_SET TASKS:_
1. In the storm-chasing essay, what does TWISTEX stand for?
2. Reproduce the stretch of the storm-chasing essay from "Initially, I was" through "storm observing process.".

_EXTRACT:_
____

Tim and Carl were my colleagues
and seasoned meteorologists involved in TWISTEX (Tactical Weather Instrumented
Sampling in/near Tornadoes Experiment) whose mission it is to sample aspects of
the environment near tornadoes. I’ve
known them for years.
I have been involved in storm
research and/or the storm chasing community since 1985. In this 28 year span, there had not been a
death and I know of no injuries among meteorologists studying tornadic storms,
until now. It will be several days
before the exact circumstances of this tragic loss become clear. But even before the storm that ravaged the
El Reno and Union City, OK areas occurred, many questions appeared in the media
about storm chasing, or storm observing in the field.
Reducing this issue down to its
core, emergency management personnel complain that storm chasers are clogging
roads and making it difficult for first responders to reach victims. This issue came to a head in Ellsworth
County KS April 14, 2012 as an EF4-rated tornado approached Salina.
Whether it is true that storm
chasers did indeed impede traffic in that and other cases, it’s clear that the
number of chasers out on the roads has dramatically increased in the last
decade. And some of these people engage
in foolhardy and dangerous behavior. The
question is “why?”
From my perspective, as a
professor of meteorology, the term “storm chasing” means what it always has
meant to atmospheric scientists who study storms in the field. It means interweaving meteorological
reasoning and forecasting skills for the purpose of understanding severe
thunderstorms in general, and tornadic supercells in particular.
It’s enough to say that the early
forays of meteorologists studying severe storms in the field in the 1960s and
1970s continued into the 1980s, and 1990s.
Eventually, their missions split into two tracks. On the one hand, in the middle to late 1990s
and early 2000s large National Science Foundation-funded projects like VORTEX
(Verification of Rotation in Tornadoes Experiment), STEPS (Severe Thunderstorm
Electrification and Precipitation Study), TWISTEX and others involved field
efforts bringing many research meteorologists and instrument platforms into the
field to surround tornadic supercells or severe thunderstorms. I was involved at a minor level in the first
and more actively in the second.
The second track relates to more
of what I do as a meteorologist.
Initially, I was drawn to study these storms because they happen in
California too. So, since I am a weather
forecaster by training, what better way to understand how weather patterns
contribute to the ingredients of severe storms than by immersing myself in a
large “inquiry-based” personal research experience?
In my case, bringing this
knowledge of ingredients, burned into my psyche by having to forecast them,
back to California has helped meteorologists there understand the patterns that
are liable to produce favorable conditions for tornadic supercells. Other meteorologist chasers have their own set
of predetermined goals in observing storms in the field. All of us are admittedly united in a
fascination with these storms.
What is important to note is that
no matter what their mission, meteorologists studying storms in the field
contribute to the storm observing process.
All my colleagues who do this have ways of contacting the National
Weather Service quickly when tornadoes are forming. This has led to an increase in the warning
time. For example, such observations
were a key in preventing injuries and loss of life for the Greensburg KS
tornado on May 4, 2007.

____

_DATA BLOCK:_
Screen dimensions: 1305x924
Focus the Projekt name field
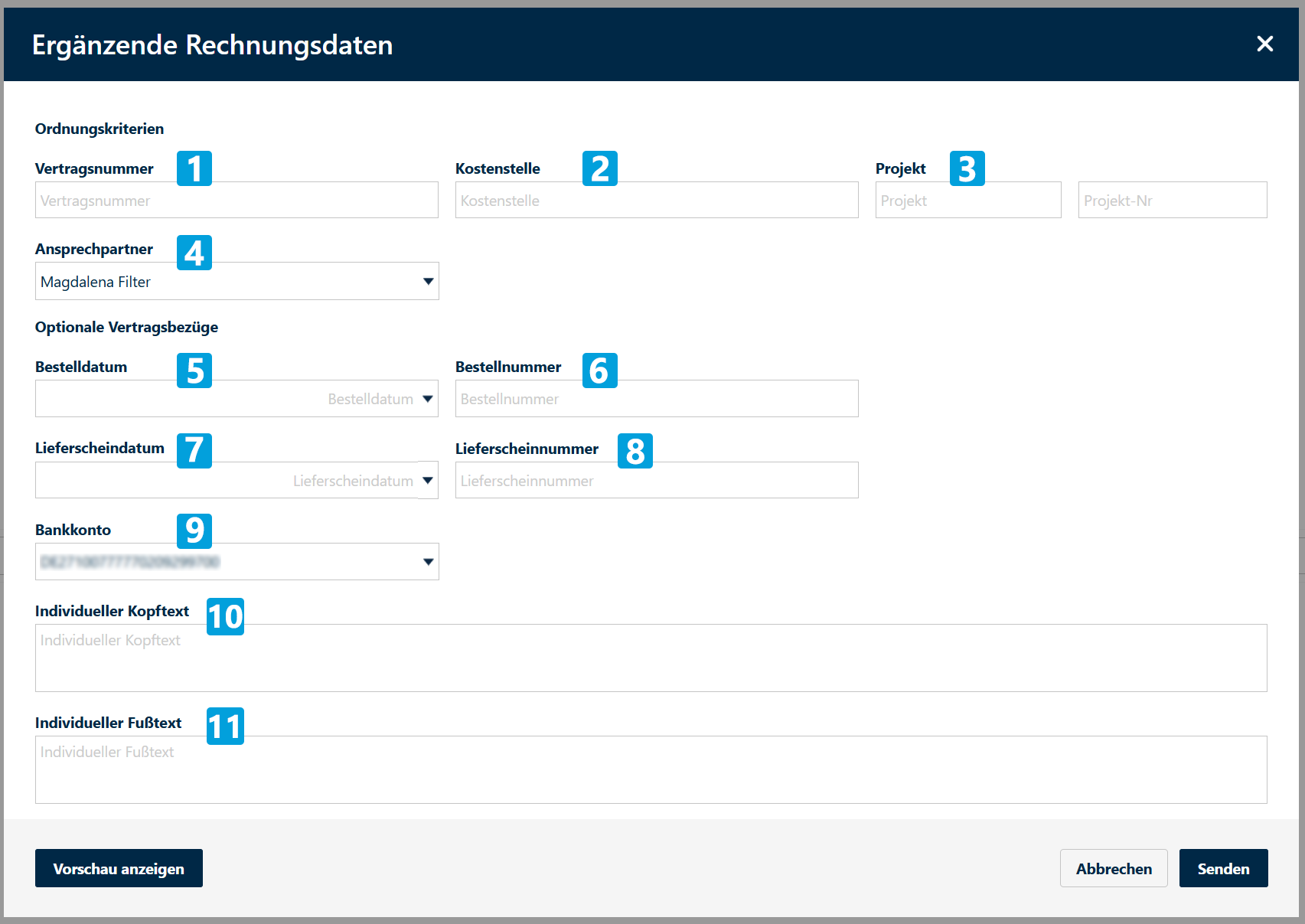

____

_ANSWERS TO THE EXERCISE:_
1. Tactical Weather Instrumented Sampling in/near Tornadoes Experiment

2.
Initially, I was drawn to study these storms because they happen in
California too. So, since I am a weather
forecaster by training, what better way to understand how weather patterns
contribute to the ingredients of severe storms than by immersing myself in a
large “inquiry-based” personal research experience?
In my case, bringing this
knowledge of ingredients, burned into my psyche by having to forecast them,
back to California has helped meteorologists there understand the patterns that
are liable to produce favorable conditions for tornadic supercells. Other meteorologist chasers have their own set
of predetermined goals in observing storms in the field. All of us are admittedly united in a
fascination with these storms.
What is important to note is that
no matter what their mission, meteorologists studying storms in the field
contribute to the storm observing process.